Combining Localytics data with other sources

You easily join Localytics data to other sources you upload to Snowflake to create integrated analytics views.

Joining two databases: Step-by-step

1) In Snowflake, it important to know that you can easily join across databases provided your role has read permission on both databases. Let’s say you use your LOCALYTICS_READ role to read Localytics data, and you also have a database called CRM using the public schema. You should run:

grant usage on database CRM to role localytics_read;
grant usage on schema CRM.public to role localytics_read;
grant select on all tables in schema CRM.public to role localytics_read;

Note that this does NOT give Localytics access to your data. Data shares are only in one direction. Likewise, this is why you cannot modify anything in your Localytics database.

2) In the worksheet, check that your role is set to localytics_read.
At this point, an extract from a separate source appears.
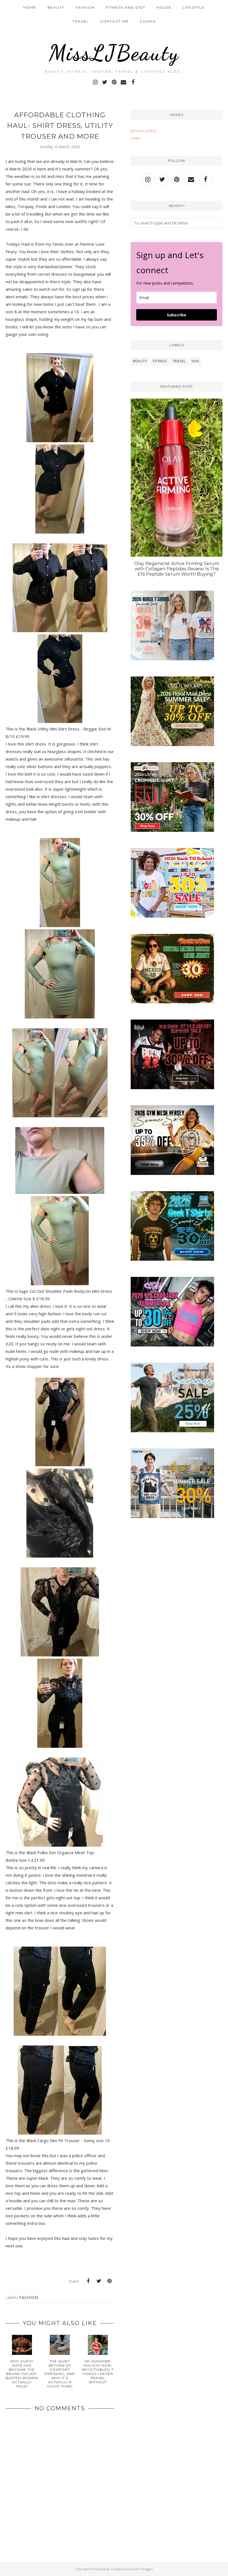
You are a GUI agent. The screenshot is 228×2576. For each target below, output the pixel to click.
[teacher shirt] (172, 916)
3) When writing SQL to combine data sources, you should use the fully qualified tables names:

SELECT count(1)
FROM CRM.public.customers c
JOIN localytics.SCHEMA.app_profiles p
ON sha1(c.customer_id) = p.hashed_customer_id
WHERE p.profiledb_id = 12345

Or, if you’re joining to a fact_ table:

SELECT count(1)
FROM CRM.public.customers c
JOIN localytics.SCHEMA.fact_sessions fs
ON c.customer_id = fs.customer_id
WHERE fs.app_id = 123
AND client_date = current_date()

The first example above assumes you have imported customer data into Snowflake with the same customer_id you set in the SDK for Profiles. You can use the sha1 function to the hashed_customer_id in app_profiles and org_profiles tables. We also store the raw, unhashed customer_id in these tables where attribute_key = '_ll.raw_customer_id'. In the second example, the fact_* tables store both hashed_customer_id and customer_id so there is no need to use the sha1 function.